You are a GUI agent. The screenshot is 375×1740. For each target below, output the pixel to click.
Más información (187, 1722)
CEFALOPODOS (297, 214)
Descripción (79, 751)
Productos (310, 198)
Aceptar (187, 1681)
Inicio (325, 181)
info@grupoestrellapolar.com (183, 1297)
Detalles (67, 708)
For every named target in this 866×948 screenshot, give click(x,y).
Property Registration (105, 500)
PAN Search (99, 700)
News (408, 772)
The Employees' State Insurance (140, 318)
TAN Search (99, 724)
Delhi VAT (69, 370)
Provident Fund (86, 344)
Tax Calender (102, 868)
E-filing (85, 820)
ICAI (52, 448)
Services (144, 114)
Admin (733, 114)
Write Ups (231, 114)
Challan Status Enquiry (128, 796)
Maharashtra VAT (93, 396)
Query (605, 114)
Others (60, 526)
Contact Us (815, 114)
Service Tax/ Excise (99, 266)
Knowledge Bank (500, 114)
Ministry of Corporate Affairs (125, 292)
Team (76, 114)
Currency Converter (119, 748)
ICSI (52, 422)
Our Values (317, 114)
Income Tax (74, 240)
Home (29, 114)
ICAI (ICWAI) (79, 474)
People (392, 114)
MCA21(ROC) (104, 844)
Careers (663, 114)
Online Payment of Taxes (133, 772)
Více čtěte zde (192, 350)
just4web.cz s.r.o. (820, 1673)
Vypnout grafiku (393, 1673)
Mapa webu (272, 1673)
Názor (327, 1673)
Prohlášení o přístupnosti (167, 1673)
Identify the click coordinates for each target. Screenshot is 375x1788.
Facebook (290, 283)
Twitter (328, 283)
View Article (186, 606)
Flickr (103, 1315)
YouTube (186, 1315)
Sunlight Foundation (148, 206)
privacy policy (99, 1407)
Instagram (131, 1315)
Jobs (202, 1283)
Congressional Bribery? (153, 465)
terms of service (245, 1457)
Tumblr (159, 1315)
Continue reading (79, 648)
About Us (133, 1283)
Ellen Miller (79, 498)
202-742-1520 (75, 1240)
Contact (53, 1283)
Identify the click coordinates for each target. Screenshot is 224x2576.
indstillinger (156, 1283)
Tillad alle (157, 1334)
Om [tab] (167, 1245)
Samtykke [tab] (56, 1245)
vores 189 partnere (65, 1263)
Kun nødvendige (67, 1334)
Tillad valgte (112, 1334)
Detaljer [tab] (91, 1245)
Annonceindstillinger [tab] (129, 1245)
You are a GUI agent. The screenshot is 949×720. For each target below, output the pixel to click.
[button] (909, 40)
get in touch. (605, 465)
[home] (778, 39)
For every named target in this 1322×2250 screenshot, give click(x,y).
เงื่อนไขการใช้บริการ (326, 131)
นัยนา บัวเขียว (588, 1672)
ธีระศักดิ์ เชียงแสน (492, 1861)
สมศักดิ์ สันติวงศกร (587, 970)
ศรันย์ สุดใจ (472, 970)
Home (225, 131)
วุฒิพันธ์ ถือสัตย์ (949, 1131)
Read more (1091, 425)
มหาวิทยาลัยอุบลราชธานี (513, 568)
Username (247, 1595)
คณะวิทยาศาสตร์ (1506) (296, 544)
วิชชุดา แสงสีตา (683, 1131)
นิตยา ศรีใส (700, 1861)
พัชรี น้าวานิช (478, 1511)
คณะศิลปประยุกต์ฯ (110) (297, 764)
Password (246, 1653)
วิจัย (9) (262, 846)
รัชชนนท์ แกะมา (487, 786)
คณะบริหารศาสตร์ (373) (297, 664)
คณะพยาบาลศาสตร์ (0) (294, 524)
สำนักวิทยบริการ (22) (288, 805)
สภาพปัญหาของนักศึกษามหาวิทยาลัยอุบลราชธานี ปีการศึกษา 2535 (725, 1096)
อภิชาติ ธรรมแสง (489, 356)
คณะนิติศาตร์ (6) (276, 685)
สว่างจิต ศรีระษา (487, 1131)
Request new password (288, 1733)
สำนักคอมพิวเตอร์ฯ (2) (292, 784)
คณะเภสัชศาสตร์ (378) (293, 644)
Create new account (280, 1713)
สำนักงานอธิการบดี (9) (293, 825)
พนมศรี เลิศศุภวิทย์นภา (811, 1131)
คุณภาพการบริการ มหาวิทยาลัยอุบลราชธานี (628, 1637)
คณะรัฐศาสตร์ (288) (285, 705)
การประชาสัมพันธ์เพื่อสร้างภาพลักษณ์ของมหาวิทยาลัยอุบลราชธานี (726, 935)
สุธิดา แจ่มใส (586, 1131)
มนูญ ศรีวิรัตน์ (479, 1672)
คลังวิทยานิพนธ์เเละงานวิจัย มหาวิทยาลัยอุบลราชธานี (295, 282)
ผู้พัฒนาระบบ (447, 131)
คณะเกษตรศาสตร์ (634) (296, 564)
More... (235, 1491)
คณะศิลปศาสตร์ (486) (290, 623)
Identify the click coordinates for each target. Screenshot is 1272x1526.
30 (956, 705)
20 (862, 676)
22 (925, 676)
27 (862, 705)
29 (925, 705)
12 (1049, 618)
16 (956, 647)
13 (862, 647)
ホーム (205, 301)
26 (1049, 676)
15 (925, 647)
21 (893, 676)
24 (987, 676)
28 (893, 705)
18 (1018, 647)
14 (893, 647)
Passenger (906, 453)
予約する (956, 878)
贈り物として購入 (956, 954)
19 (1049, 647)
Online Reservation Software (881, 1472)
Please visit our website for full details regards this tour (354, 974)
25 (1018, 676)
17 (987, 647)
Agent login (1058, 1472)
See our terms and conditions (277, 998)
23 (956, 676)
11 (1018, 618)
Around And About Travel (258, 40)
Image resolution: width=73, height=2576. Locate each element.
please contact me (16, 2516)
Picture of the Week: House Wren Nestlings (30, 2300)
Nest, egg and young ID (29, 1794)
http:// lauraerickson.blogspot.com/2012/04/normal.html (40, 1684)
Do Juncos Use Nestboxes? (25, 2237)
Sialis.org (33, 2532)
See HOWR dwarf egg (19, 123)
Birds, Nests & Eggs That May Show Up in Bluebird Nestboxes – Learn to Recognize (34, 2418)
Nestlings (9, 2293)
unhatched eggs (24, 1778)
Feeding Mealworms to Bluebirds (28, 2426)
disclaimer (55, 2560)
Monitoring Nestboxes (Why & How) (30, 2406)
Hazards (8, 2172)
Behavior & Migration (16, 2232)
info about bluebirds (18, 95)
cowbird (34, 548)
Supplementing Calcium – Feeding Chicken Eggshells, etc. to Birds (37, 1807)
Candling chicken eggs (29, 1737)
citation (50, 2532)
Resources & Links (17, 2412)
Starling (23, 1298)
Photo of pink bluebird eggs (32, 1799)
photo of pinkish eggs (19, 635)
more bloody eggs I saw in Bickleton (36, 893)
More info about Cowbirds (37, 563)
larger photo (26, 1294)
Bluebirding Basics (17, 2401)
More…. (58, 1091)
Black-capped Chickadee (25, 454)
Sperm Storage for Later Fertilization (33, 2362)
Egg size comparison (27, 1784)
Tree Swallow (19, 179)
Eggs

The task: Rewrite the listing above, changing "click coordinates" to "tap coordinates" wherever it occurs and leaving everything else unchanged.

Result of the exercise:
You are a GUI agent. The screenshot is 375×1740. For each target below, output the pixel to click.
Más información (187, 1722)
CEFALOPODOS (297, 214)
Descripción (79, 751)
Productos (310, 198)
Aceptar (187, 1681)
Inicio (325, 181)
info@grupoestrellapolar.com (183, 1297)
Detalles (67, 708)
For every named target in this 866×948 screenshot, give click(x,y).
Property Registration (105, 500)
PAN Search (99, 700)
News (408, 772)
The Employees' State Insurance (140, 318)
TAN Search (99, 724)
Delhi VAT (69, 370)
Provident Fund (86, 344)
Tax Calender (102, 868)
E-filing (85, 820)
ICAI (52, 448)
Services (144, 114)
Admin (733, 114)
Write Ups (231, 114)
Challan Status Enquiry (128, 796)
Maharashtra VAT (93, 396)
Query (605, 114)
Others (60, 526)
Contact Us (815, 114)
Service Tax/ Excise (99, 266)
Knowledge Bank (500, 114)
Ministry of Corporate Affairs (125, 292)
Team (76, 114)
Currency Converter (119, 748)
ICSI (52, 422)
Our Values (317, 114)
Income Tax (74, 240)
Home (29, 114)
ICAI (ICWAI) (79, 474)
People (392, 114)
MCA21(ROC) (104, 844)
Careers (663, 114)
Online Payment of Taxes (133, 772)
Více čtěte zde (192, 350)
just4web.cz s.r.o. (820, 1673)
Vypnout grafiku (393, 1673)
Mapa webu (272, 1673)
Názor (327, 1673)
Prohlášení o přístupnosti (167, 1673)
Identify the tap coordinates for each target. Screenshot is 375x1788.
Facebook (290, 283)
Twitter (328, 283)
View Article (186, 606)
Flickr (103, 1315)
YouTube (186, 1315)
Sunlight Foundation (148, 206)
privacy policy (99, 1407)
Instagram (131, 1315)
Jobs (202, 1283)
Congressional Bribery? (153, 465)
terms of service (245, 1457)
Tumblr (159, 1315)
Continue reading (79, 648)
About Us (133, 1283)
Ellen Miller (79, 498)
202-742-1520 (75, 1240)
Contact (53, 1283)
Identify the tap coordinates for each target. Screenshot is 224x2576.
indstillinger (156, 1283)
Tillad alle (157, 1334)
Om [tab] (167, 1245)
Samtykke [tab] (56, 1245)
vores 189 partnere (65, 1263)
Kun nødvendige (67, 1334)
Tillad valgte (112, 1334)
Detaljer [tab] (91, 1245)
Annonceindstillinger [tab] (129, 1245)
You are a GUI agent. The screenshot is 949×720. For each target below, output the pixel to click.
[button] (909, 40)
get in touch. (605, 465)
[home] (778, 39)
For every named target in this 1322×2250 screenshot, give click(x,y).
เงื่อนไขการใช้บริการ (326, 131)
นัยนา บัวเขียว (588, 1672)
ธีระศักดิ์ เชียงแสน (492, 1861)
สมศักดิ์ สันติวงศกร (587, 970)
ศรันย์ สุดใจ (472, 970)
Home (225, 131)
วุฒิพันธ์ ถือสัตย์ (949, 1131)
Read more (1091, 425)
มหาวิทยาลัยอุบลราชธานี (513, 568)
Username (247, 1595)
คณะวิทยาศาสตร์ (1506) (296, 544)
วิชชุดา แสงสีตา (683, 1131)
นิตยา ศรีใส (700, 1861)
พัชรี น้าวานิช (478, 1511)
คณะศิลปประยุกต์ฯ (110) (297, 764)
Password (246, 1653)
วิจัย (9) (262, 846)
รัชชนนท์ แกะมา (487, 786)
คณะบริหารศาสตร์ (373) (297, 664)
คณะพยาบาลศาสตร์ (0) (294, 524)
สำนักวิทยบริการ (22) (288, 805)
สภาพปัญหาของนักศึกษามหาวิทยาลัยอุบลราชธานี ปีการศึกษา 2535 (725, 1096)
อภิชาติ ธรรมแสง (489, 356)
คณะนิติศาตร์ (6) (276, 685)
สว่างจิต ศรีระษา (487, 1131)
Request new password (288, 1733)
สำนักคอมพิวเตอร์ฯ (2) (292, 784)
คณะเภสัชศาสตร์ (378) (293, 644)
Create new account (280, 1713)
สำนักงานอธิการบดี (9) (293, 825)
พนมศรี เลิศศุภวิทย์นภา (811, 1131)
คุณภาพการบริการ มหาวิทยาลัยอุบลราชธานี (628, 1637)
คณะรัฐศาสตร์ (288) (285, 705)
การประชาสัมพันธ์เพื่อสร้างภาพลักษณ์ของมหาวิทยาลัยอุบลราชธานี (726, 935)
สุธิดา แจ่มใส (586, 1131)
มนูญ ศรีวิรัตน์ (479, 1672)
คลังวิทยานิพนธ์เเละงานวิจัย มหาวิทยาลัยอุบลราชธานี (295, 282)
ผู้พัฒนาระบบ (447, 131)
คณะเกษตรศาสตร์ (634) (296, 564)
More... (235, 1491)
คณะศิลปศาสตร์ (486) (290, 623)
Identify the tap coordinates for each target. Screenshot is 1272x1526.
30 (956, 705)
20 (862, 676)
22 (925, 676)
27 (862, 705)
29 (925, 705)
12 (1049, 618)
16 (956, 647)
13 (862, 647)
ホーム (205, 301)
26 (1049, 676)
15 (925, 647)
21 (893, 676)
24 (987, 676)
28 (893, 705)
18 (1018, 647)
14 (893, 647)
Passenger (906, 453)
予約する (956, 878)
贈り物として購入 (956, 954)
19 (1049, 647)
Online Reservation Software (881, 1472)
Please visit our website for full details regards this tour (354, 974)
25 (1018, 676)
17 (987, 647)
Agent login (1058, 1472)
See our terms and conditions (277, 998)
23 (956, 676)
11 (1018, 618)
Around And About Travel (258, 40)
Image resolution: width=73, height=2576. Locate each element.
please contact me (16, 2516)
Picture of the Week: House Wren Nestlings (30, 2300)
Nest, egg and young ID (29, 1794)
http:// lauraerickson.blogspot.com/2012/04/normal.html (40, 1684)
Do Juncos Use Nestboxes? (25, 2237)
Sialis.org (33, 2532)
See HOWR dwarf egg (19, 123)
Birds, Nests & Eggs That May Show Up in Bluebird Nestboxes – Learn to Recognize (34, 2418)
Nestlings (9, 2293)
unhatched eggs (24, 1778)
Feeding Mealworms to Bluebirds (28, 2426)
disclaimer (55, 2560)
Monitoring Nestboxes (Why & How) (30, 2406)
Hazards (8, 2172)
Behavior & Migration (16, 2232)
info about bluebirds (18, 95)
cowbird (34, 548)
Supplementing Calcium – Feeding Chicken Eggshells, etc. to Birds (37, 1807)
Candling chicken eggs (29, 1737)
citation (50, 2532)
Resources & Links (17, 2412)
Starling (23, 1298)
Photo of pink bluebird eggs (32, 1799)
photo of pinkish eggs (19, 635)
more bloody eggs I saw in Bickleton (36, 893)
More info about Cowbirds (37, 563)
larger photo (26, 1294)
Bluebirding Basics (17, 2401)
More…. (58, 1091)
Black-capped Chickadee (25, 454)
Sperm Storage for Later Fertilization (33, 2362)
Egg size comparison (27, 1784)
Tree Swallow (19, 179)
Eggs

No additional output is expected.